We took as closer look at MWC 2014 to see what it's about.
The Nokia Asha 230 is a tiny, stubby phone. It's chunky, and comes in several of the Lumia series-favourite colours – including green, yellow, blue and red as well as the less ambitious black and white.
It is, predictably, a plastic phone. Build quality is better than many ultra-budget phones, but you're not going to be impressing anyone down the pub with this mobile. It is pretty cute, though, in a sort of chubby runt-of-the-litter way.
Little extras like matching the colour of the volume and power buttons to the body show that this is a Nokia phone – not a budget phone from some brand no-one has ever heard of. Like the Nokia X Android phone, there's just the one front control button – a little arrow that acts as a back/home button.
In-hand, the Asha 230 feels oddly small. It's not often we see touchscreen mobiles with tiny screens these days.
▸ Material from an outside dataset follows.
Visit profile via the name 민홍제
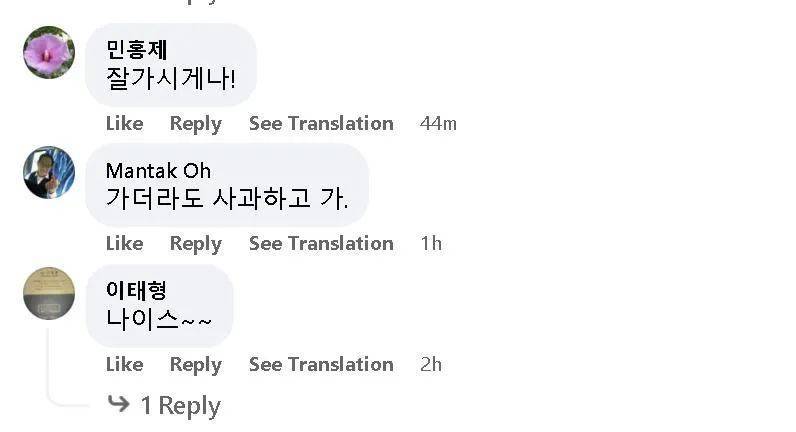Image resolution: width=796 pixels, height=432 pixels. [x=137, y=50]
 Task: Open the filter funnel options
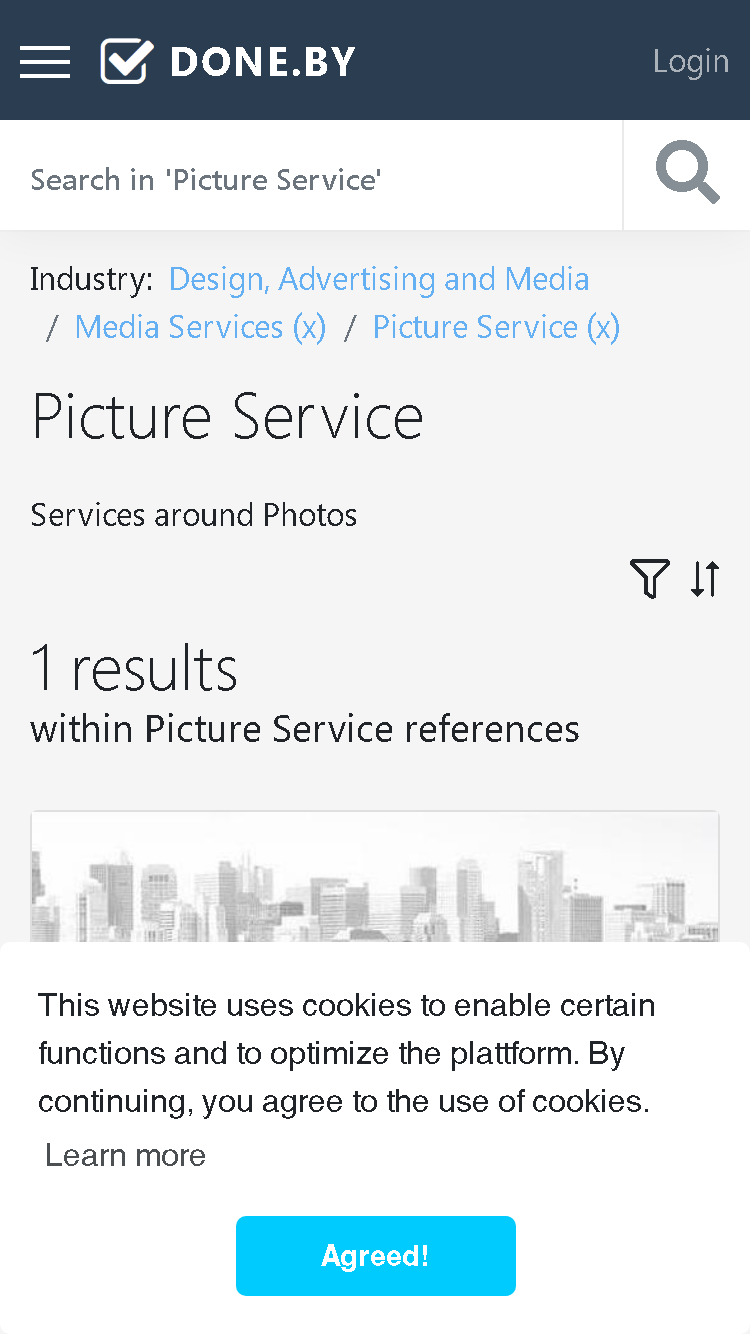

The screen is perhaps the part hardest-hit by the phone's low budget. It's a 2.8-inch, 240 x 320 pixel screen. These sorts of specs used to be common 8-10 years ago, but now seem positively antiquated.
They leave the Nokia Asha 230 with a very blocky-looking display. It's really this, rather than the immediate look of the Asha system, that betrays this as a 'feature phone' grade device, rather than a smartphone. The software is also a bit sluggish.
The Asha 230 also misses out on some smartphone-essential features. There's no 3G – just EDGE/GPRS – and no Wi-Fi. However, it does let you get on-board with many things you'd want to do with a smartphone. There's WhatsApp support, Facebook and Twitter. The phone has 4GB of internal storage and a microSD socket, making it a potential little music player.
Other specs are very basic, though. The rear camera has a 1.3-megapixel sensor with a fixed focus – incapable of producing remotely good photos. And the 64MB of RAM shows you how intensive the Asha system really is.
If you value flexibility, you'll be able to do a good deal more with a low-cost Android. They're already available for under £50.
The Nokia Asha 230 is a cute phone that looks and feels better than many £40 phones. However, the poor screen and limited hardware/software mean it'll be of limited appeal to UK buyers.